WHAT THE TASK ASKS ▸
Starting at the line that has "MEDIA (526, 36)" and stopping after the last of the records, write those lines out again with "Disclaimer" changed to "Haftungsausschluss" and everything else kept the same. Leave the pictures out.

MATERIAL SUPPLIED ▸

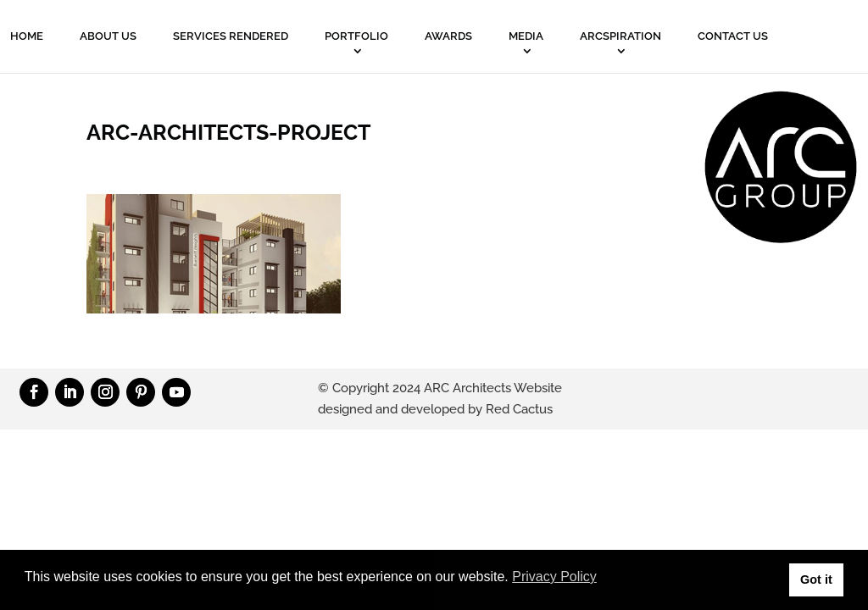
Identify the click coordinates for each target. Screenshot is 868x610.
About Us (108, 36)
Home (26, 36)
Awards (448, 36)
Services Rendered (231, 36)
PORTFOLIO (356, 36)
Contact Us (732, 36)
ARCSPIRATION (620, 36)
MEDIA (526, 36)
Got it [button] (816, 580)
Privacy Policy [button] (554, 576)
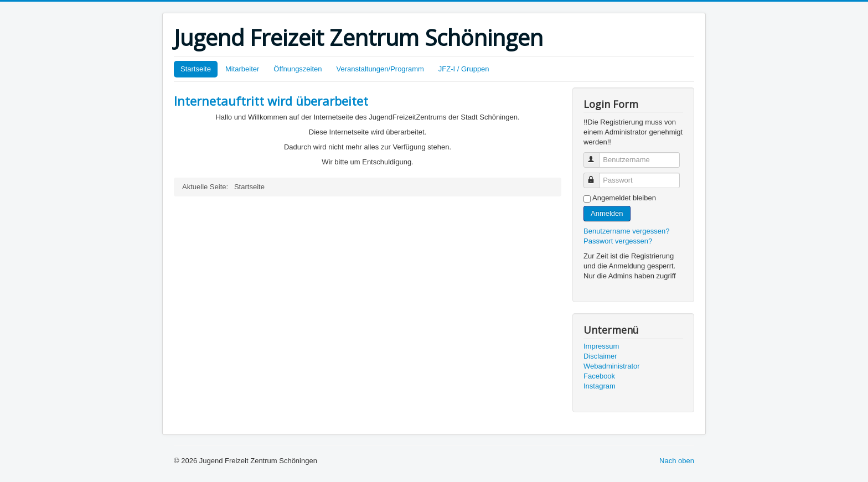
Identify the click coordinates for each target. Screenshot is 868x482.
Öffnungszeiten (297, 69)
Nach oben (676, 460)
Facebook (599, 376)
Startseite (195, 69)
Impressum (601, 346)
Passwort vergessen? (618, 241)
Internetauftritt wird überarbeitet (271, 101)
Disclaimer (600, 356)
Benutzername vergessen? (626, 231)
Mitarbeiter (242, 69)
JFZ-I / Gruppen (464, 69)
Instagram (600, 386)
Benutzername (596, 155)
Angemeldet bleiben (624, 198)
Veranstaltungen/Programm (380, 69)
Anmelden (607, 213)
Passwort (596, 175)
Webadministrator (612, 366)
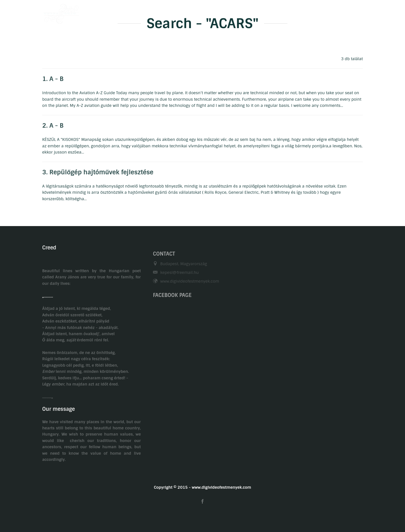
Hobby (230, 12)
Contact (291, 12)
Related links (323, 12)
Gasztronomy (260, 12)
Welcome (173, 12)
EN (360, 12)
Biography (202, 12)
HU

COMPLETE RESPONSE ▸
MEDIA (526, 36)
Got it [button] (816, 580)
Privacy Policy [button] (554, 576)
Identify the click coordinates for each target. Screenshot is 868x482.
Öffnungszeiten (297, 69)
Nach oben (676, 460)
Facebook (599, 376)
Startseite (195, 69)
Impressum (601, 346)
Passwort vergessen? (618, 241)
Internetauftritt wird überarbeitet (271, 101)
Haftungsausschluss (600, 356)
Benutzername vergessen? (626, 231)
Mitarbeiter (242, 69)
JFZ-I / Gruppen (464, 69)
Instagram (600, 386)
Benutzername (596, 155)
Angemeldet bleiben (624, 198)
Veranstaltungen/Programm (380, 69)
Anmelden (607, 213)
Passwort (596, 175)
Webadministrator (612, 366)
Hobby (230, 12)
Contact (291, 12)
Related links (323, 12)
Gasztronomy (260, 12)
Welcome (173, 12)
EN (360, 12)
Biography (202, 12)
HU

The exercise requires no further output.